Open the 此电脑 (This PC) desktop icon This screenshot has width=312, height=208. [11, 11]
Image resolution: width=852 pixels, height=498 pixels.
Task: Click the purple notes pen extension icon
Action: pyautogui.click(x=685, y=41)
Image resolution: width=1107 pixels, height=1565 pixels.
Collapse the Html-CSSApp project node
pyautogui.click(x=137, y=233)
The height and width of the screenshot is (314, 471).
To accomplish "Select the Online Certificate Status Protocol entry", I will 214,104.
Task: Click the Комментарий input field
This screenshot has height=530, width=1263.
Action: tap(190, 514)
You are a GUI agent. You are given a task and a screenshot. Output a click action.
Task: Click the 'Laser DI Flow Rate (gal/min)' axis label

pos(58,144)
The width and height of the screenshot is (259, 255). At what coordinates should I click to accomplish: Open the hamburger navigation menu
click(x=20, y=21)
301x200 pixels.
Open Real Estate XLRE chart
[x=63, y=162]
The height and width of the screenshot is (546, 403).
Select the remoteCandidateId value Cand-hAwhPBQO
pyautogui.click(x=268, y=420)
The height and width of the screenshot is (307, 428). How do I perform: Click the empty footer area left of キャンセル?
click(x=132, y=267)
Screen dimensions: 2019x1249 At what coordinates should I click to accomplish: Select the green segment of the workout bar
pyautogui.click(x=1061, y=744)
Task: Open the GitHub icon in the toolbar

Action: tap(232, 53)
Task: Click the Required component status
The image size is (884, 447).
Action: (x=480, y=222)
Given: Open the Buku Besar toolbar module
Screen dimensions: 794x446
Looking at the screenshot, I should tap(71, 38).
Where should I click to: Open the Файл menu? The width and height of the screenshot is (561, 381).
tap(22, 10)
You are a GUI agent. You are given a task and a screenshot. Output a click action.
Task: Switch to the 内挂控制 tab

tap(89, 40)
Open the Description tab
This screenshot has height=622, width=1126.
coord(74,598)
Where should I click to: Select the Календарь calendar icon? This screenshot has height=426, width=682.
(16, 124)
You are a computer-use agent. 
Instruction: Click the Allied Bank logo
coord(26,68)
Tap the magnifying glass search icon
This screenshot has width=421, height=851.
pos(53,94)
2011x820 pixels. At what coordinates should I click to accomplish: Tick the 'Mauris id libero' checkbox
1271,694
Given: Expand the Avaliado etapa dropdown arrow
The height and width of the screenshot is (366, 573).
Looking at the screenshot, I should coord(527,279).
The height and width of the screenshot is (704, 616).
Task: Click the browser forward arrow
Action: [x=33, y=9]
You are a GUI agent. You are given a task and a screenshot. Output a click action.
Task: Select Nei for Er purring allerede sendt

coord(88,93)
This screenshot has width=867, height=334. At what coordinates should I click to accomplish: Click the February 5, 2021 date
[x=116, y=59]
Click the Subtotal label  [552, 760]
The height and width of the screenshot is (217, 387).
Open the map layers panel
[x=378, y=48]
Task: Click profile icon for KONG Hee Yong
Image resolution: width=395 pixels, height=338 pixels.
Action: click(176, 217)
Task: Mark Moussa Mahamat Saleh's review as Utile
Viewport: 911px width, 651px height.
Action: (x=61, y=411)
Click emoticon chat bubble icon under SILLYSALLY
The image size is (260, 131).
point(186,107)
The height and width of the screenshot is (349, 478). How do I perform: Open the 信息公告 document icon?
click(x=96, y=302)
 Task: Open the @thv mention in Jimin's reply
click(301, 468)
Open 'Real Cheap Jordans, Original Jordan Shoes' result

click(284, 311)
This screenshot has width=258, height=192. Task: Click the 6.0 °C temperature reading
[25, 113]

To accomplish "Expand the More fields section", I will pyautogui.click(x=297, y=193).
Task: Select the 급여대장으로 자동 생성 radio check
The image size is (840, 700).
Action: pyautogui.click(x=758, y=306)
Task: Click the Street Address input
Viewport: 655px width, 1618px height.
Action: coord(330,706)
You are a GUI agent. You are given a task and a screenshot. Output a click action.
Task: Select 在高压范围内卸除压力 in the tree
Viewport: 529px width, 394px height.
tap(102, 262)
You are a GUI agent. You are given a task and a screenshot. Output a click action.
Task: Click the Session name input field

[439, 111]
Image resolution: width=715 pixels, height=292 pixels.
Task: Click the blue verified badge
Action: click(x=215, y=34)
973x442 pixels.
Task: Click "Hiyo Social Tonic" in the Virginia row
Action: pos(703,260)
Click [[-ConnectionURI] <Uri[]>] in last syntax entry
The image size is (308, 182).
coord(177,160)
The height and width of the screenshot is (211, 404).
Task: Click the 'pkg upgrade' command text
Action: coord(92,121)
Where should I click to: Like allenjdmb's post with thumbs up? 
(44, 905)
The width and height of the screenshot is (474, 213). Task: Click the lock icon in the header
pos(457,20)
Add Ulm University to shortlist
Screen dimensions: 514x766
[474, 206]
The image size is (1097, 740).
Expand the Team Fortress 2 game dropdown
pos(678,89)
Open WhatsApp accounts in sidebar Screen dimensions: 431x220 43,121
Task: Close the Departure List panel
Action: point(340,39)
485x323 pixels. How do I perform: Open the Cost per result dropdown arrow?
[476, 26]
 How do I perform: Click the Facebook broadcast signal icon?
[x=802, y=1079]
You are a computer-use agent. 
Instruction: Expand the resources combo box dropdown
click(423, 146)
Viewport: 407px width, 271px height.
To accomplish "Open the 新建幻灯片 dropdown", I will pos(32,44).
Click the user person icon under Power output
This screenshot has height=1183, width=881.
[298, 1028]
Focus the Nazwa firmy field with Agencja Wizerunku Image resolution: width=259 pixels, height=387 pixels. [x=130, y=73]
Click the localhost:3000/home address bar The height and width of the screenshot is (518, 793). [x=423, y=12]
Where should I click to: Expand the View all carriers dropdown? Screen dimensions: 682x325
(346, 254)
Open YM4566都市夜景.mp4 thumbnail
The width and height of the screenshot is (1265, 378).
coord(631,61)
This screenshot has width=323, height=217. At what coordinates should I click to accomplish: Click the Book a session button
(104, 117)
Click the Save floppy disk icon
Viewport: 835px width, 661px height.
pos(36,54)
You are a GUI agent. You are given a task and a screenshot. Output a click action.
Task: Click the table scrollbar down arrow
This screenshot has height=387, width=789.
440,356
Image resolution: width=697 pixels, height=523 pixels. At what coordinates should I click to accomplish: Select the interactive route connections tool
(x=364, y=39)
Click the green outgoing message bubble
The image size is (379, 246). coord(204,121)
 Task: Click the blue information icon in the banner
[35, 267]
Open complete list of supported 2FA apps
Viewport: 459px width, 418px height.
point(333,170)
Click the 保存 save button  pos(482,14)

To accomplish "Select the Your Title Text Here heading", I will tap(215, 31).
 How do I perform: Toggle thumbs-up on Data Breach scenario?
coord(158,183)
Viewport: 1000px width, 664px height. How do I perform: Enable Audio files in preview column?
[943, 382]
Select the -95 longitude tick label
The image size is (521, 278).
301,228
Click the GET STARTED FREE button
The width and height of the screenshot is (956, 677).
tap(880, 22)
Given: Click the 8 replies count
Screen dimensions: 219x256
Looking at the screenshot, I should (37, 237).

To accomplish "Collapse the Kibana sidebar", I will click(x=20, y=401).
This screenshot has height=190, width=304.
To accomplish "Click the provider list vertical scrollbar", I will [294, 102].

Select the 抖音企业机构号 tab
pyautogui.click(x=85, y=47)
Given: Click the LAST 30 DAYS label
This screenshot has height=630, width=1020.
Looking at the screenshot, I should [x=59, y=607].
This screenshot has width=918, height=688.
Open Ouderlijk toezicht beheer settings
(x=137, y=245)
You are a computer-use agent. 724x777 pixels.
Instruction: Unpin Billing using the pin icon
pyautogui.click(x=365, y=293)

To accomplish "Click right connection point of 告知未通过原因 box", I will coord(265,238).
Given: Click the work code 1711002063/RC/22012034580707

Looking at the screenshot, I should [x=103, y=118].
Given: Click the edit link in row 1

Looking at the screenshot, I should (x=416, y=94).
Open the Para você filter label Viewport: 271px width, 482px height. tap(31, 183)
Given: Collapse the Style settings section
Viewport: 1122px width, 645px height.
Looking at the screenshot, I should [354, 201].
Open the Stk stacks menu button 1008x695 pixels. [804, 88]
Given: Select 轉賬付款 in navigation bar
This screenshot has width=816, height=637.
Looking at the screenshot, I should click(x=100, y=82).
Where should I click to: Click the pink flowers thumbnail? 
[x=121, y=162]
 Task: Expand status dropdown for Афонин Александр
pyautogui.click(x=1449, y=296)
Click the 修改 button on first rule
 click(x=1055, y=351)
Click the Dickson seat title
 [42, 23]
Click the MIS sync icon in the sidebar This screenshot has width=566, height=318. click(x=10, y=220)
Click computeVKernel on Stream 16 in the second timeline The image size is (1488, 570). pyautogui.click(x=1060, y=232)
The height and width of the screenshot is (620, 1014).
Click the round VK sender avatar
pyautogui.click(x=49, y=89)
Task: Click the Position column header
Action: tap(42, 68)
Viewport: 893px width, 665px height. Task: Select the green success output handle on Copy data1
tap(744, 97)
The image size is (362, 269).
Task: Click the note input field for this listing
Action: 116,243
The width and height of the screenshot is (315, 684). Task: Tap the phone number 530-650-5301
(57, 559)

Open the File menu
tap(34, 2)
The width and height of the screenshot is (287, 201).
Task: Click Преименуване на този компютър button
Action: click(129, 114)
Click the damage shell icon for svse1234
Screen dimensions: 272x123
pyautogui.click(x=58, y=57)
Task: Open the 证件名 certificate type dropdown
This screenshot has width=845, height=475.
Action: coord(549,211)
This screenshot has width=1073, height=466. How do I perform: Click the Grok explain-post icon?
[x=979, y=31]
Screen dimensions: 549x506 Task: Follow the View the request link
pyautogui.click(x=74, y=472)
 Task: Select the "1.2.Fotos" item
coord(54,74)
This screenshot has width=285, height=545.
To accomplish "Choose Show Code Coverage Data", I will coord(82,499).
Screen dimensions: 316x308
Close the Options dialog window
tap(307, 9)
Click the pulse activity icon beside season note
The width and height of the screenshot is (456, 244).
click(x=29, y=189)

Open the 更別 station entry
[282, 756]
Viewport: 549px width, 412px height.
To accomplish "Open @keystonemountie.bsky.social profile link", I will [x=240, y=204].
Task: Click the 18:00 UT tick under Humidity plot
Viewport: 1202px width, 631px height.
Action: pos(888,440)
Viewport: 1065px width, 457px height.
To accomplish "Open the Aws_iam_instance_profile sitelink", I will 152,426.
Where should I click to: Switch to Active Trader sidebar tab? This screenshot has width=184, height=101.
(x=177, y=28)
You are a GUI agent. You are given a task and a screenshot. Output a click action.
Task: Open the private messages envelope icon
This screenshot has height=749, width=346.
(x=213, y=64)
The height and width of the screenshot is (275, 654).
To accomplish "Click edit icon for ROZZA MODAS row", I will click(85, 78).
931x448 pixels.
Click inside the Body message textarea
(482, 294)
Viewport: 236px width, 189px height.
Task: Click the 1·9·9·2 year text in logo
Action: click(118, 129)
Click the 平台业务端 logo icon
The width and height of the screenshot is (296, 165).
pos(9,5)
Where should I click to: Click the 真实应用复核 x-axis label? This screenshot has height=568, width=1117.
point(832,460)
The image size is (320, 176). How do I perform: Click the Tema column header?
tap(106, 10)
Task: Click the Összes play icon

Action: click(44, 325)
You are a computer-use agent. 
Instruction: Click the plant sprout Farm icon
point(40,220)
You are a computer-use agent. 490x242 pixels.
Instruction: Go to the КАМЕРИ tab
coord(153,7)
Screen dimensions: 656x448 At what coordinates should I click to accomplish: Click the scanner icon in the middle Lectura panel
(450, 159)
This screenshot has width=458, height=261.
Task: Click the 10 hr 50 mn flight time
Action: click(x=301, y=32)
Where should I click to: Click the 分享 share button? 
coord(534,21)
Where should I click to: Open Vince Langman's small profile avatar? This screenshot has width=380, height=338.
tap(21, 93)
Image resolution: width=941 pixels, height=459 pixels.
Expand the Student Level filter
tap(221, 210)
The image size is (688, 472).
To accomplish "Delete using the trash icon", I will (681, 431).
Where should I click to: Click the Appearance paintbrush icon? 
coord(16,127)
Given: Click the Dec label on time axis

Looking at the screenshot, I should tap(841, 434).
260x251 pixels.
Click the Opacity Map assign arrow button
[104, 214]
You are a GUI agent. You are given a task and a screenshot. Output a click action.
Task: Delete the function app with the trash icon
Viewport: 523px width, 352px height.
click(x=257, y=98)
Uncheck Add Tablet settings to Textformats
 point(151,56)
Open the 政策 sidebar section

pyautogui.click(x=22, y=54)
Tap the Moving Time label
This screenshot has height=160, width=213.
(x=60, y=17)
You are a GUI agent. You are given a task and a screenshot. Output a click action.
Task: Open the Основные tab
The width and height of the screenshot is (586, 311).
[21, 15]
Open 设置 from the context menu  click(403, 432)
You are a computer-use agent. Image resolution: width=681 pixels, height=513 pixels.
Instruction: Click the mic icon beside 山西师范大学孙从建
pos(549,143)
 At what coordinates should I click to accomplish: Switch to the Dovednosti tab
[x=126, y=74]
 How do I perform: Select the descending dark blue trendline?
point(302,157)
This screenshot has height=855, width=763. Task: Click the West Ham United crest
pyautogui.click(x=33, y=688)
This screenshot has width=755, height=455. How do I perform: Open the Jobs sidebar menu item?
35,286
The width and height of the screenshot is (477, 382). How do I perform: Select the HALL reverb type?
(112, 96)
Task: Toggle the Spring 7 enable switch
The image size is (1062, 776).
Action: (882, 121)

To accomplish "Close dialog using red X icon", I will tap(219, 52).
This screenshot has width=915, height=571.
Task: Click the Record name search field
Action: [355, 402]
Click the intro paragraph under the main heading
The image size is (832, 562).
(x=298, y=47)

********

Your assignment. Answer with the number alone after tallying the lines of the entries above that contain the word "trash".

Answer for the task. 2